» THINGS TO DO
(a) Summarize the Belize travel guide below in two sentences.
(b) According to the Belize travel guide below, how much does a 30-day visa extension cost?
(c) Extend the Belize travel guide below, picking up after its last sentence.

US dollars are also accepted as currency (US$1 = BZ$2)
Citizens of some countries (including all EU countries, The US, Canada and Australia) do not need a visa for up to 30 days. Make sure your passport is stamped on entry as lack of proof of entry can result in a fine and/or imprisonment. Visitors can get a 30-day visa extension for BZD$60 at any immigration office.
Check with a Belizean embassy to confirm if you need a visa. Visas costs are generally quite low.
Your passport should be valid for a minimum period of 6 months from the date of entry into Belize. You may be need a return/ onward ticket and sufficient funds to cover your stay.
Yellow fever vaccination is required for travellers arriving from countries with risk of yellow fever transmission.
Take care in the Belize/Guatemala border area because of disputes between the two countries. Only use officially recognised border crossings.
For official information visit your home government travel bureau.
More detail is to come in this section, but you can read about general advice regarding Getting Around When You Get There
Belize has hostels in major cities and tourist areas.
The average price of a hostel is 19-38 BZD (£6-12) a night. Hotels can also be relatively cheap, but vary in quality.
All hostels in Belize will provide linen and bathroom facilities. Usually there will be internet facilities as well as common and laundry rooms.
Food And Health
Food hygiene and safety is satisfactory, but isn't up to Western standards. Use your instincts; if the place looks dirty, don't eat there; if your food isn't piping hot, don't eat it.

» PROVIDED RECORDS
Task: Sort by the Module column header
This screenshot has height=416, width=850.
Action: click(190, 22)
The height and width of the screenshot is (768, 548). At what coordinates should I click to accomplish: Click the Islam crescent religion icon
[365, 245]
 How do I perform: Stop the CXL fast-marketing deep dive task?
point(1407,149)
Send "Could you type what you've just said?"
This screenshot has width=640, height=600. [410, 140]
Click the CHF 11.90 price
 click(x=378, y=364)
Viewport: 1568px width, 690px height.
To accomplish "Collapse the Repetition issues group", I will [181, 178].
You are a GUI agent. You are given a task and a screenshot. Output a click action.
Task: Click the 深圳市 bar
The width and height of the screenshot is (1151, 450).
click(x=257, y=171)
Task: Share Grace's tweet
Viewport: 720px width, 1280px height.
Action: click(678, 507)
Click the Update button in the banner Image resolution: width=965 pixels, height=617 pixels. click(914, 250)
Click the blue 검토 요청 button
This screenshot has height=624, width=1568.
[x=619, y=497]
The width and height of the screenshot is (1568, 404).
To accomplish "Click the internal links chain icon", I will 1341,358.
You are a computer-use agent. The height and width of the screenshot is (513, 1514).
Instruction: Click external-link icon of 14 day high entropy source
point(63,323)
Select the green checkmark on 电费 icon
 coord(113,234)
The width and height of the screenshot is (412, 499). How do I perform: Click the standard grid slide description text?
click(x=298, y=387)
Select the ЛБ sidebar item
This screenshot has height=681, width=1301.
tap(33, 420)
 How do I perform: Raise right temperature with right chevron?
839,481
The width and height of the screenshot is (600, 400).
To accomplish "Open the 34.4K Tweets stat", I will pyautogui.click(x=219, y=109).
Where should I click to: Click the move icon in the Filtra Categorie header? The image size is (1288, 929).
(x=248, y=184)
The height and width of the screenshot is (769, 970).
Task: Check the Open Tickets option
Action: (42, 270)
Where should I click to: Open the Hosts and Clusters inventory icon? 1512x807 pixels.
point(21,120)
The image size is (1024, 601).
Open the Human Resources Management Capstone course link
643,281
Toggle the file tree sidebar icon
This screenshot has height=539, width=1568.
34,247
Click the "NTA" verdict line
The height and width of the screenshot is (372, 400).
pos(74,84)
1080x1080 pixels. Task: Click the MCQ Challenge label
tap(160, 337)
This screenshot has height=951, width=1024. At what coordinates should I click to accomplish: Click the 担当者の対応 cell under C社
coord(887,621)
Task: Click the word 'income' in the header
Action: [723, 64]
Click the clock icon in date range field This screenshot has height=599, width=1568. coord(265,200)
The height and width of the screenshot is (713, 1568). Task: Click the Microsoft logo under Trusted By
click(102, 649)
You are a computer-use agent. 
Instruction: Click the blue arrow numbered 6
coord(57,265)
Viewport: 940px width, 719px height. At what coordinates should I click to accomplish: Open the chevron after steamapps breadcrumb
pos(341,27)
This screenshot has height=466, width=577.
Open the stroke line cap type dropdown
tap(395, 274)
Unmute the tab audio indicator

» RESPONSE LIST
(a) Citizens of some countries, including all EU countries, the US, Canada and Australia, need no visa for stays of up to 30 days, but they should get their passport stamped on entry, hold a passport valid for at least six months from the date of entry, and take care in the Belize/Guatemala border area. Belize has hostels in major cities and tourist areas that average 19-38 BZD a night, and its food hygiene is satisfactory but not up to Western standards.

(b) BZD$60, available at any immigration office.

(c)
Water is generally not safe to drink, so it is best to buy bottled or boil.
Medical facilities in Belize are limited. Serious medical cases are normally evacuated to the United States at the patient’s expense. Make sure you have adequate travel health insurance and accessible funds to cover the cost of any medical treatment abroad and repatriation.
Mosquito borne viruses are present in Belize, so you should take steps to avoid being bitten by mosquitoes. Always contact your GP around 8 weeks before your trip to check whether you need any vaccinations or other preventive measures. Visit here for Recommended Vaccinations and read here for more about Travelling Health In General
Weather & Time To Go
The hurricane season in Belize normally runs from June to November. The climate is tropical, so very hot and humid throughout the year. It is best to visit in the dry season; January to May.
Internet and wifi is widespread and accessible in most hostels. Local pay-as-you-go SIM cards for your mobile phone and international calling cards are cheaply available.
Dangers And Considerations
Thieves, pickpockets and scam artists commonly operate in tourist areas and cities. The majority of muggings are in Belize City, but crime occurs in all districts including tourist spots like San Pedro, Caye Caulker and Placencia. Avoid dark alleys, keep valuables out of sight and don’t wear jewellery. If possible travel in groups and use a qualified guide for trips off the beaten track.
Don’t become involved with drugs of any kind; possession is considered a serious crime in Belize and can lead to a fine and/or imprisonment.
Protests are common, you should avoid all public gatherings and mass demonstrations, as they can sometimes turn violent.
There is a departure tax of US$35, which can be paid only in US dollars or with a credit/ debit card. It is included in some air tickets.
Check local weather forecasts and only use registered and licensed operators before undertaking adventure sport activities, including snorkelling and diving; some operators in Belize have inadequate safety precautions.
Dangers constantly change. Always check with your foreign office (British Foreign Office webpage) or travel advice bureau for the latest information regarding your destinations safety.
Many Belizeans are devout Christians; visitors should be mindful of their opinions and ideas that may cause offense. Sundays are considered an important time for relaxation.
Overt homosexuality is generally considered to be socially unacceptable and some homosexual acts are illegal.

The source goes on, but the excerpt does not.